_DOCUMENT TEXT_
--- BEGIN ---
OSDev.org

Posted: **Tue Nov 11, 2008 4:17 pm**

A very stupid question on PAE.
This is a 32-bit compiled, single-thread, NON-PAGING, x86 based RTOS. If a PAE enabled Linux Host gives a 64-bit Host address (high_32 & low_32), Is there any trick by which this 32-bit RTOS can copy data from that 64-bit address? The RTOS has no PAE and GDT is set for up to 4GB. AFAIK, such a thing is not possible, but I'm just throwing this question out of optimism.

Posted: **Tue Nov 11, 2008 4:53 pm**

What host? If you run your OS in a virtual machine, then the virtual machine monitor takes care of all those. Otherwise, your question is meaningless.

Posted: **Tue Nov 11, 2008 5:05 pm**

I'm not sure I understand what you're asking. Are you trying to make the host and guest OS communicate? Like when using VMWare Tools or VirtualBox Guest Additions?
--- END ---
_INFORMATION SUPPLIED_
--- BEGIN ---
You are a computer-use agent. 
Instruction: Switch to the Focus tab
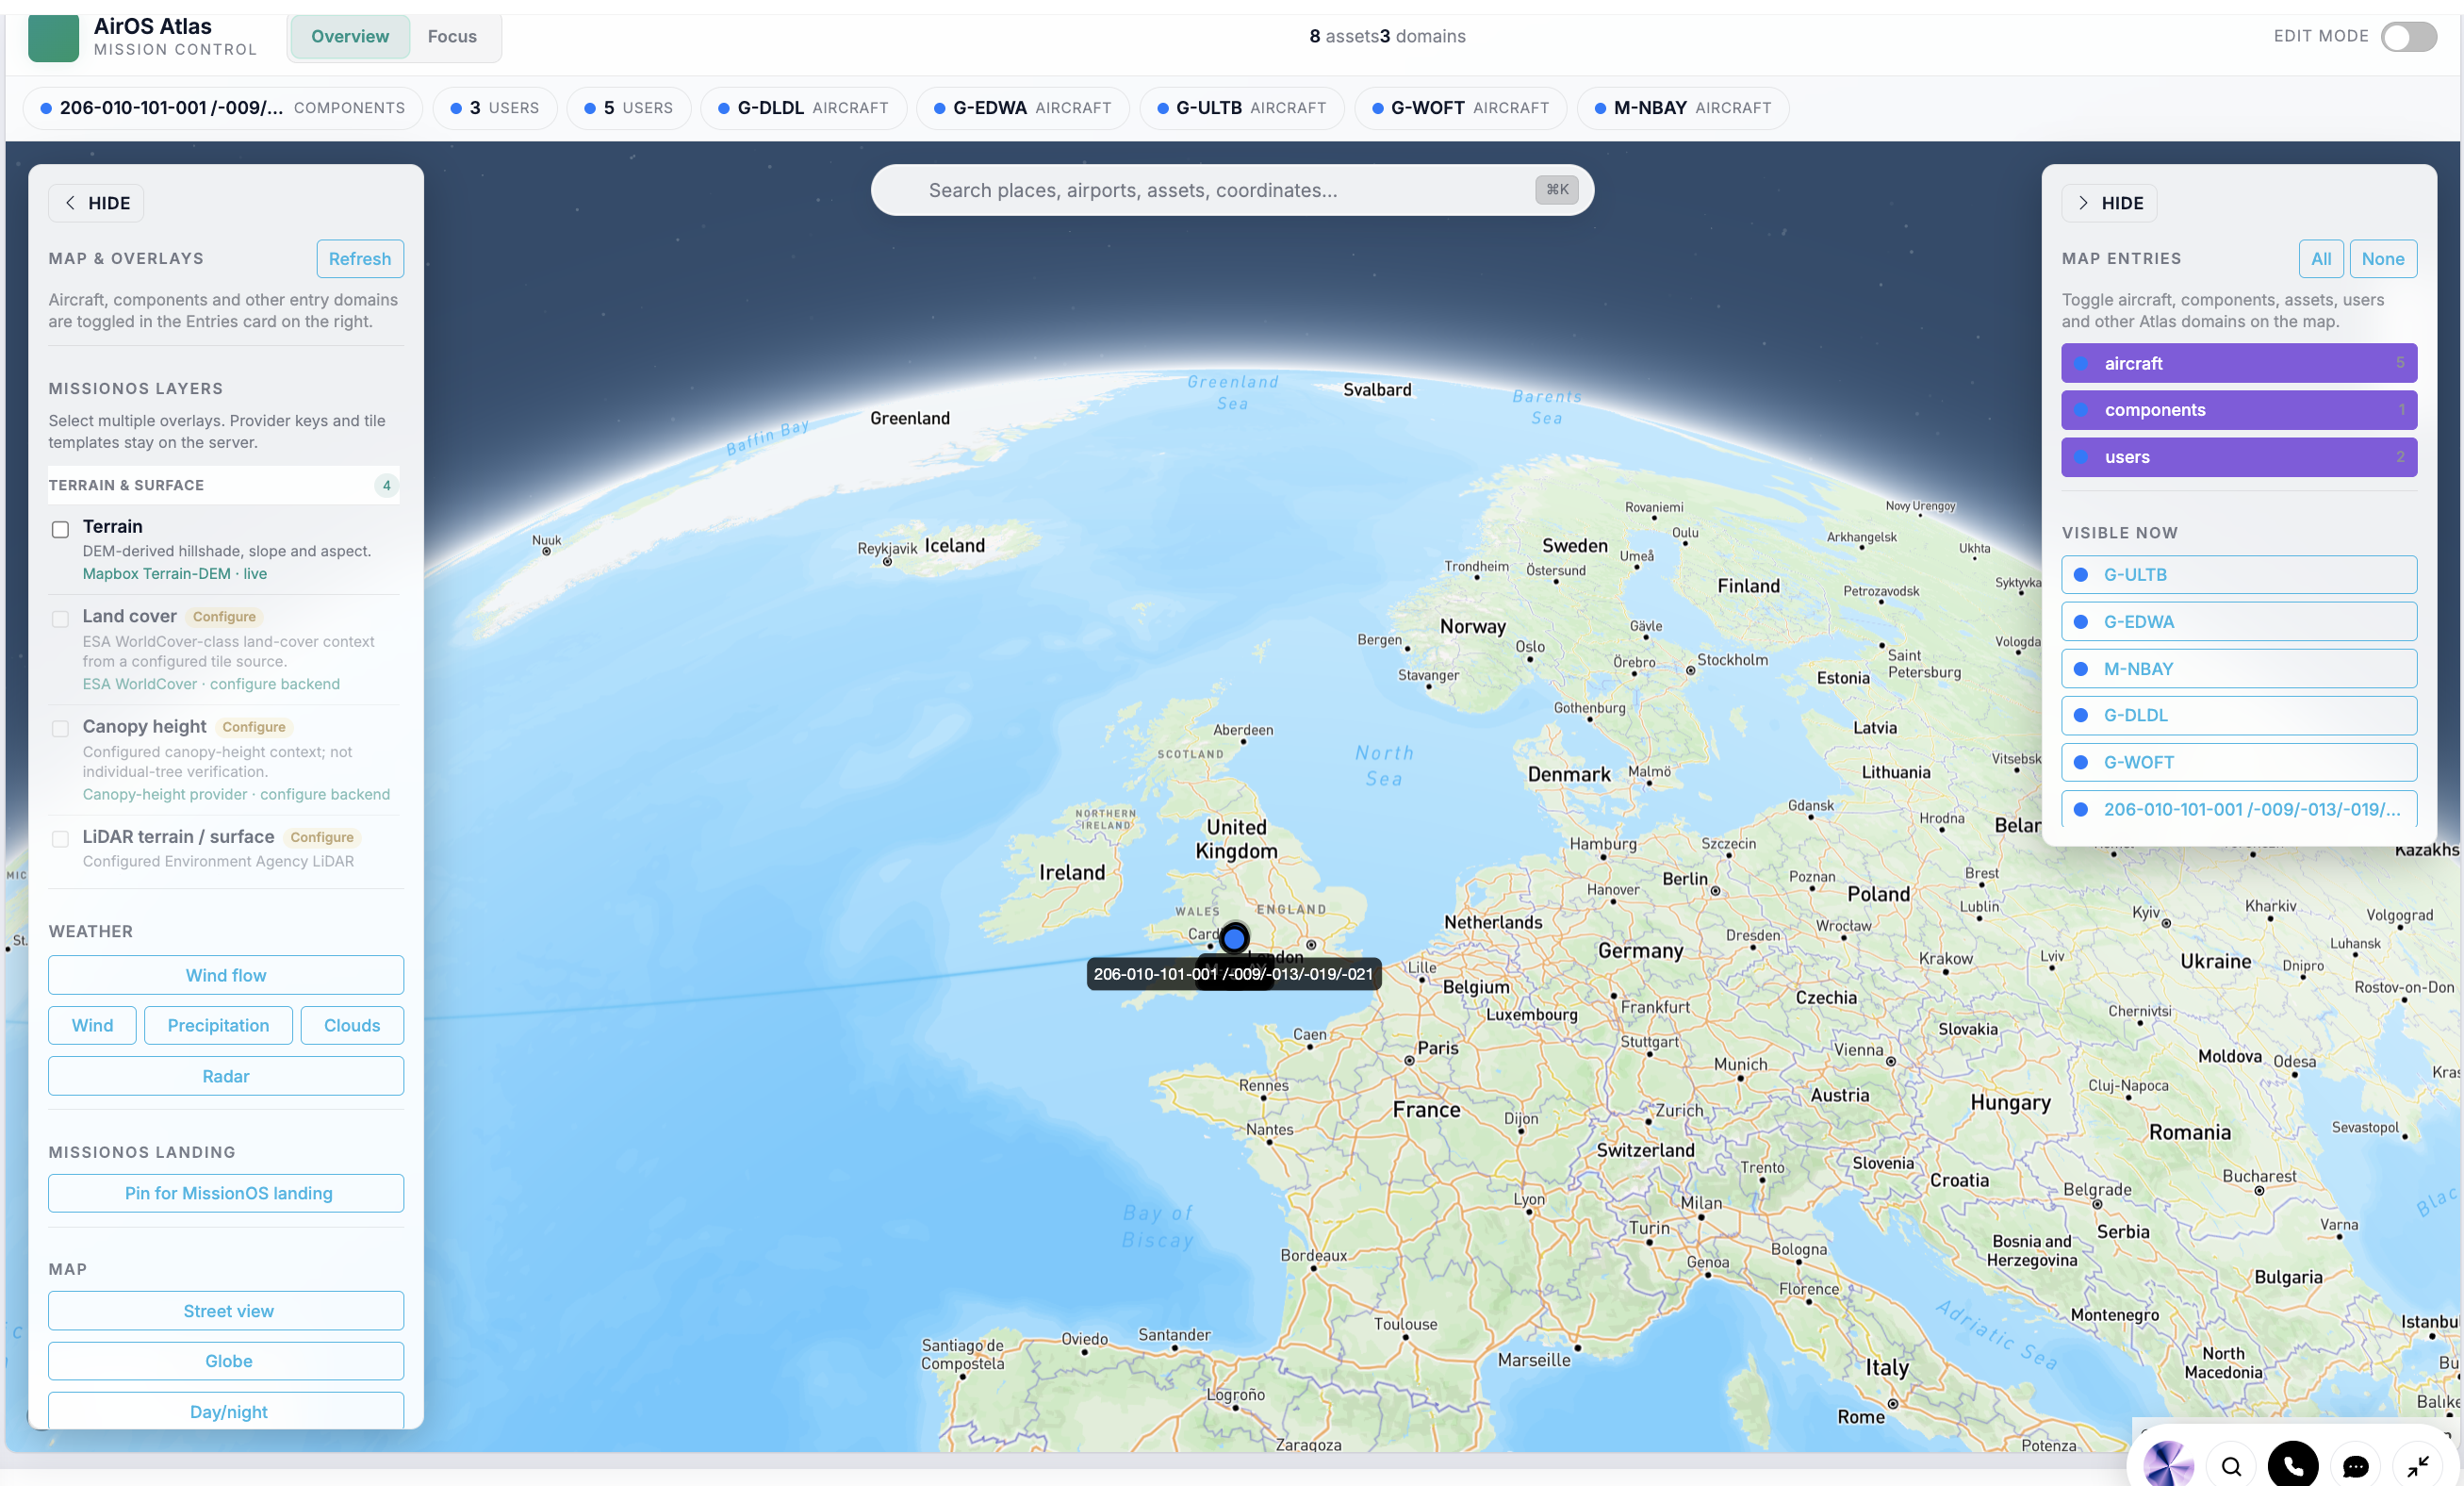pyautogui.click(x=452, y=36)
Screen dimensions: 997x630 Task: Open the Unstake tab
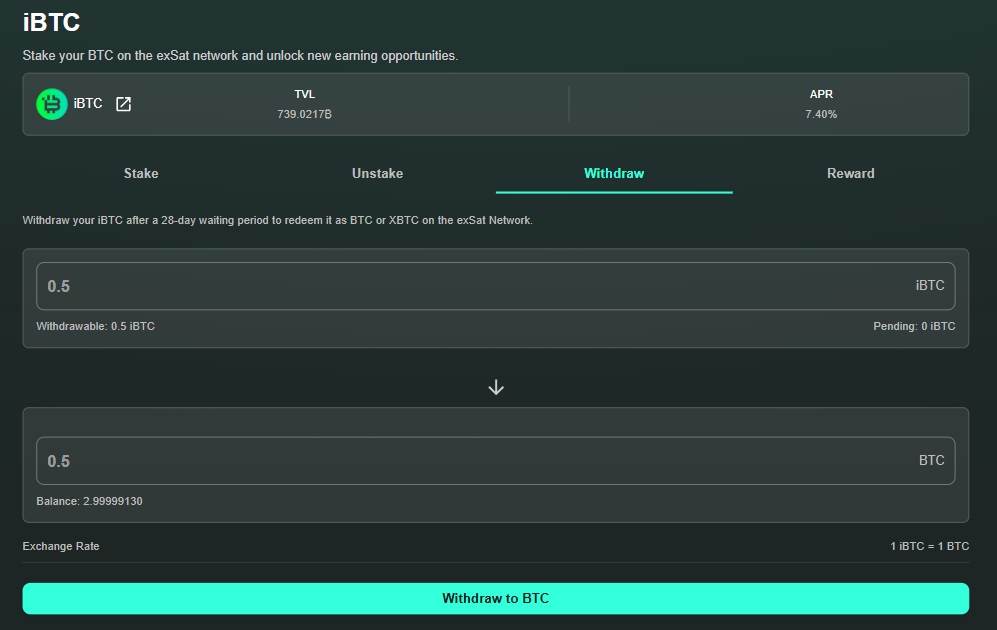click(377, 173)
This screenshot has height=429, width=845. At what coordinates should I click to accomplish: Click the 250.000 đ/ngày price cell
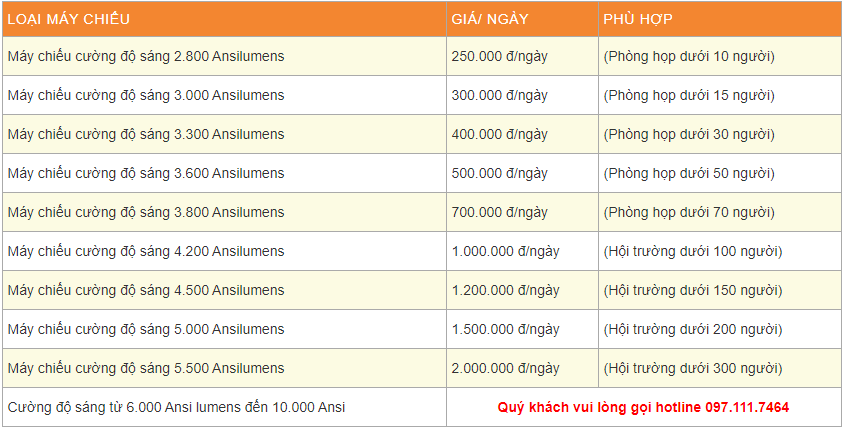[500, 56]
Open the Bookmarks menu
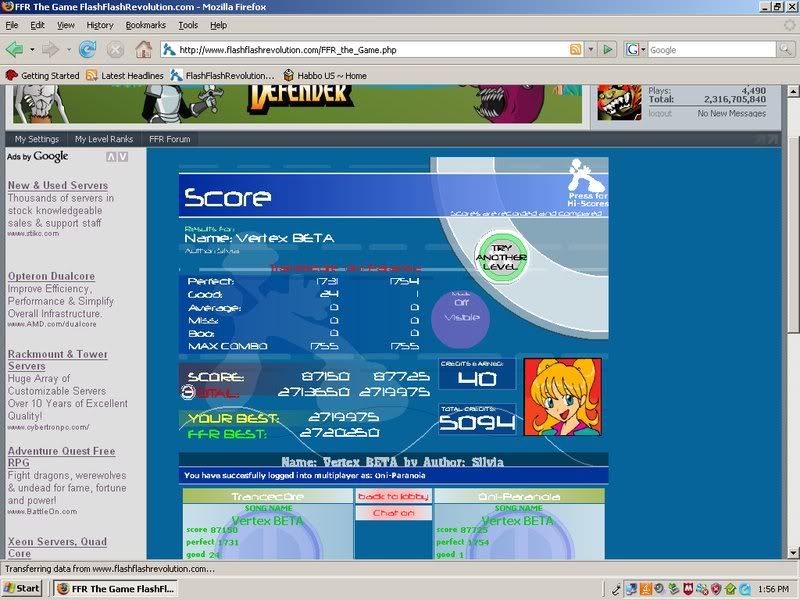Viewport: 800px width, 600px height. tap(146, 25)
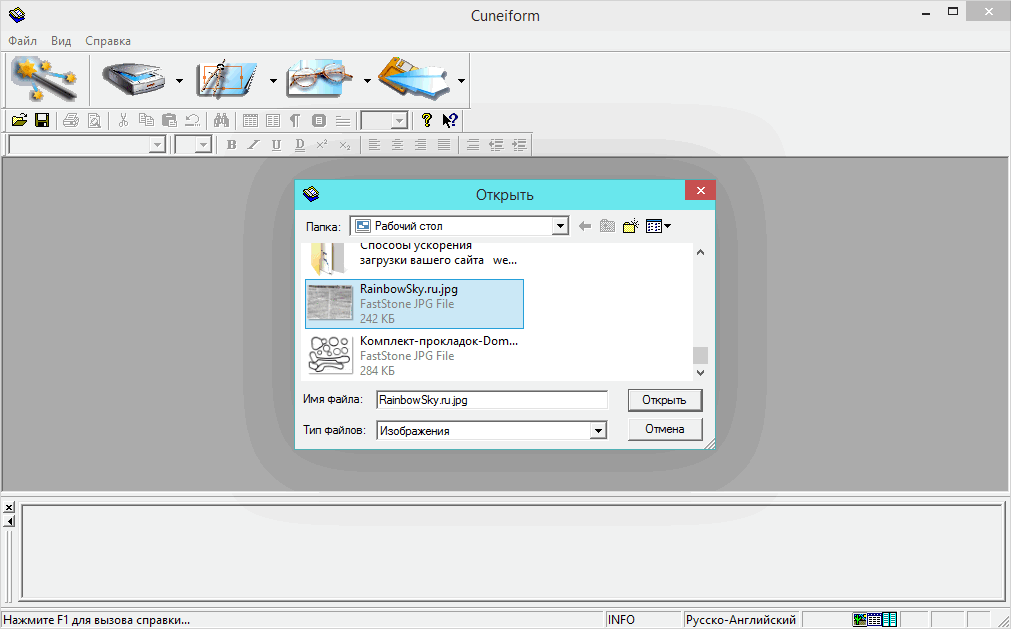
--- END ---
_STATED EXERCISE A_
Reproduce verbatim the part of the PAE thread between "Posted: **Tue Nov 11, 2008 4:17" and "question is meaningless.", inclusive.
_STATED EXERCISE B_
State whether each statement below agrees with the PAE thread, answering yes or no and quoting the deciding words: (i) The RTOS described in the opening post uses paging. (ii) The GDT of the RTOS is set for up to 4GB. (iii) One reply says that a virtual machine monitor takes care of such matters when the OS runs in a virtual machine.

_COMPLETE RESPONSE A_
Posted: **Tue Nov 11, 2008 4:17 pm**

A very stupid question on PAE.
This is a 32-bit compiled, single-thread, NON-PAGING, x86 based RTOS. If a PAE enabled Linux Host gives a 64-bit Host address (high_32 & low_32), Is there any trick by which this 32-bit RTOS can copy data from that 64-bit address? The RTOS has no PAE and GDT is set for up to 4GB. AFAIK, such a thing is not possible, but I'm just throwing this question out of optimism.

Posted: **Tue Nov 11, 2008 4:53 pm**

What host? If you run your OS in a virtual machine, then the virtual machine monitor takes care of all those. Otherwise, your question is meaningless.

_COMPLETE RESPONSE B_
(i) No: "This is a 32-bit compiled, single-thread, NON-PAGING, x86 based RTOS."
(ii) Yes: "GDT is set for up to 4GB."
(iii) Yes: "If you run your OS in a virtual machine, then the virtual machine monitor takes care of all those."